— Exercice bref 1 —
Sélectionnez chaque ligne des enregistrements qui contient la chaîne « icon », en tenant compte de la casse.

Angoulême 2015 : l’exposition passionnante sur l’univers, les influences et les méthodes du scénariste Fabien Nury
Par Julie Cadilhac – bscnews.fr/ W.E.ST, XIII Mystery, Silas Corey, La mort de Staline, Mort au Tsar, Atar Gull, Tyler Cross…autant de titres consacrés par le public et la critique auquels l’exposition rend hommage. Le choix d’une mise en scène avec la présentation de nombreuses planches originales commentées par Fabien Nury et ses partenaires de création est fort pertinente : le public y découvre ainsi un artiste profondément rigoureux et exigeant, aux univers passionnants. En fin d’exposition, on trouve d’ailleurs une bibliographie, une filmothèque, un lexique, une liste d’influences et une méthode d’écriture en cinq phases » développement, écriture, découpage, dessin et accompagnement », utile pour tous ceux qui sentiraient pointer en eux des désirs de carrière dans le neuvième art…
Au gré des panneaux, on pioche d’abord parmi les réflexions de Pierre Alary » Je n’ai jamais autant travaillé qu’avec lui », « Pour Fabien, l’essentiel, c’est le récit. Pas besoin de tout révéler, il laisse au lecteur un vrai rôle d’interprète. » Au passage, on admire le graphisme des planches de Silas Corey aux Galeries Lafayette à l’encre de chine et, guère plus loin, celles du mouchoir meurtrier tombé par inadvertance, au début du tome 1 de Mort au Tsar. Puis se présente l’univers singulier d’Atar Gull et Tyler Cross, imaginé avec le dessinateur Brunö, qui affirme que Fabien Nury a eu une influence majeure sur son dessin, qu’il y a eu un avant et un après. A propos de la scène de la pendaison dans Atar Gull, Fabien Nury confirme son caractère perfectionniste: » l’alliage de sensualité, de fantastique et de macabre m’est apparu immédiatement parfait, et c’est l’une des rares séquences que je n’ai pas voulu retoucher. » Plus loin, à propos de la planche 74 qui raconte le départ de la Jamaïque d’Atar Gull, Brunö, évoquant les modifications demandées par le scénariste qui préférait que l’on ne montre pas un port et ses bateaux mais plutôt un aperçu lointain de l’île, dit : » Pour moi, Fabien est l’ami du dessinateur dans la mesure où la première case de la version définitive de cette planche, en l’occurrence, a demandé beaucoup moins d’énergie et est finalement beaucoup plus forte. »

Enregistrements de localisation de mots et d'éléments
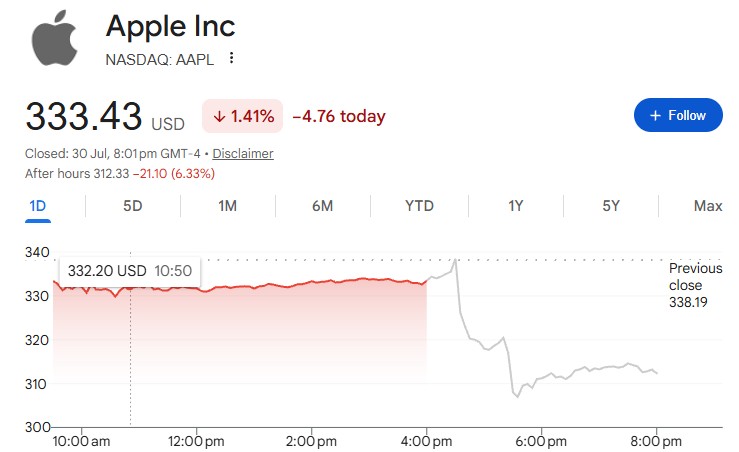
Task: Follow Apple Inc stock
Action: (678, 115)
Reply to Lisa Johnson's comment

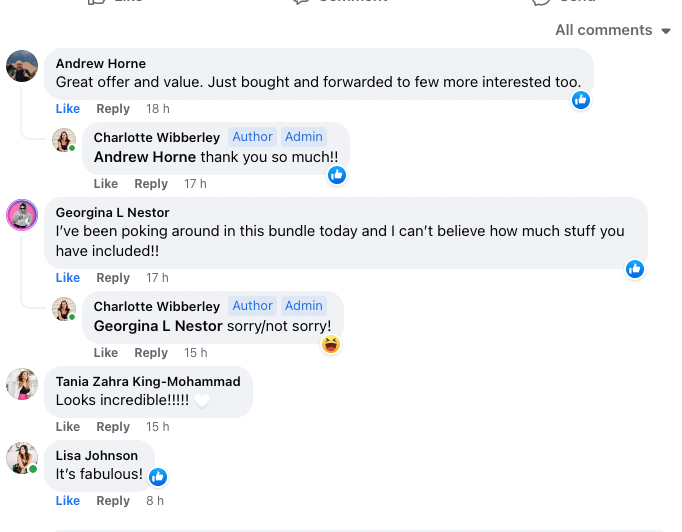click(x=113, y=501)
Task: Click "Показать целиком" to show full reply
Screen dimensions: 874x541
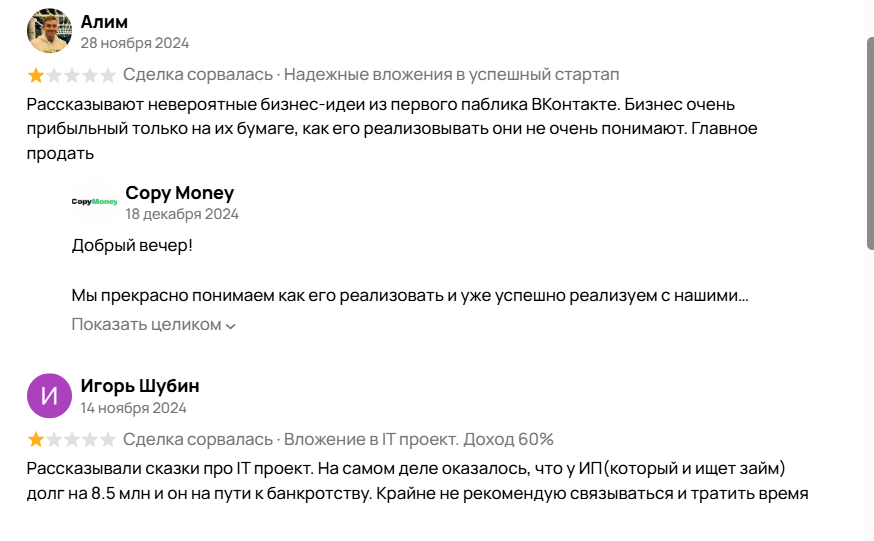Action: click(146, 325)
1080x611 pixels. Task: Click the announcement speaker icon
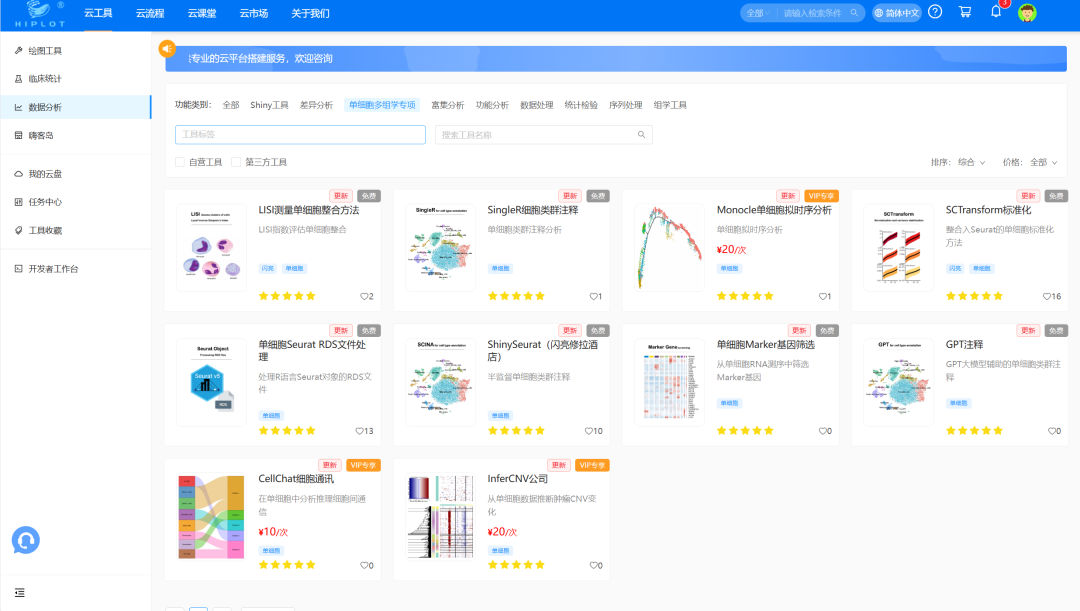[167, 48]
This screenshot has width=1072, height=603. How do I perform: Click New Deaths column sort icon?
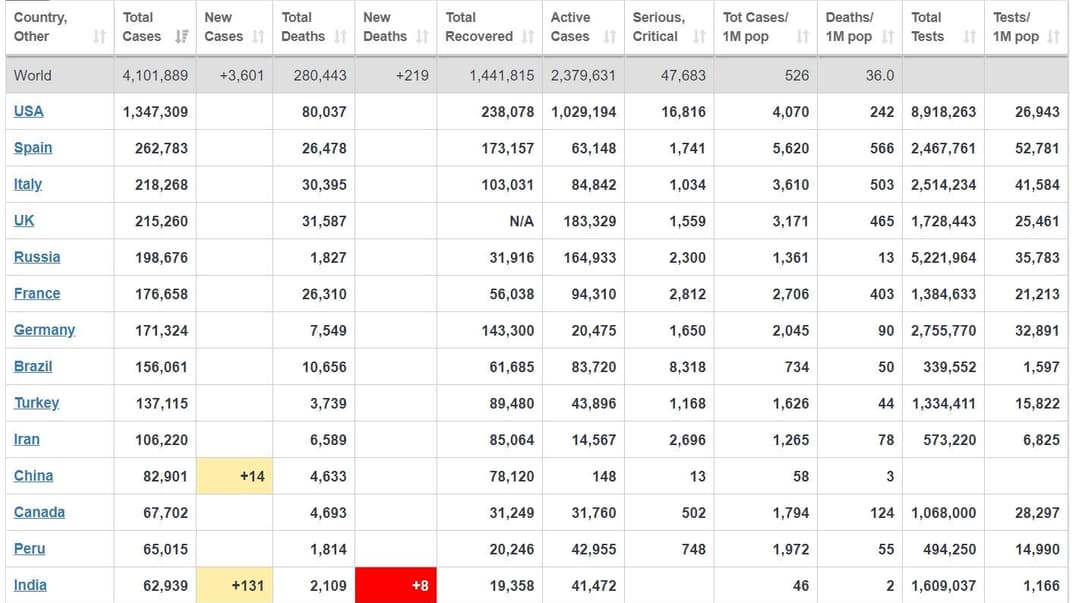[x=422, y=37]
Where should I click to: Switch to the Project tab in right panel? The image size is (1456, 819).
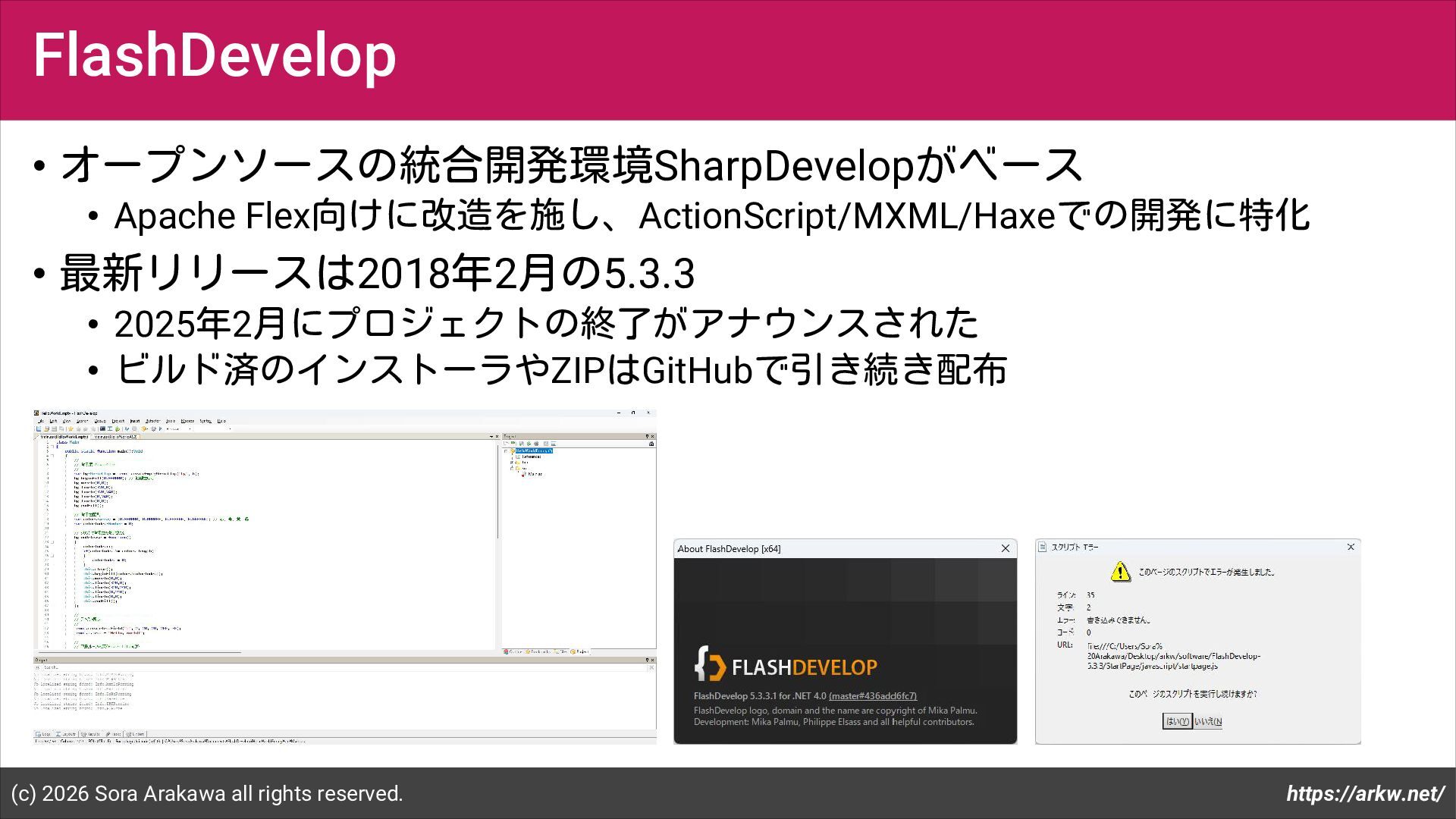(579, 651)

— Exercice bref 2 —
Écrivez la suite de l'article sur l'exposition Fabien Nury à Angoulême, en partant de sa dernière phrase.

— Résultat 1 —
1080x611 pixels. Task: Click the announcement speaker icon
This screenshot has width=1072, height=603. How do I perform: Click New Deaths column sort icon?

— Résultat 2 —
Le visiteur découvre ensuite la série récompensée par de nombreux prix prestigieux de la bd, Il était une fois en France. En dessous des planches originales, sont exposés des « brouillons » de planches et des extraits de scenarii que l’on peut confronter à la planche finale située juste au dessus. Lire les commentaires permet de mieux saisir la richesse des effets voulus; on peut constater ainsi qu’à la dernière case du tome 4, à la toute fin de la mise en scène de la Marseillaise, » les quatre coups de tambour à la fin sont évoqués par les tirs d’obus des chars. » On apprend également que les césures de dialogue sont une des spécialités du duo Nury/ Vallée : « Il y en a énormément dans Il était une fois en France, et leur emplacement est un élément capital pour la fluidité de la lecture. Le » Bordel de…….Meeeeerde! » sur deux cases en atteste. » Et, pour le plaisir des yeux, de surcroît, on goûte au trait précis et habile de Sylvain Vallée.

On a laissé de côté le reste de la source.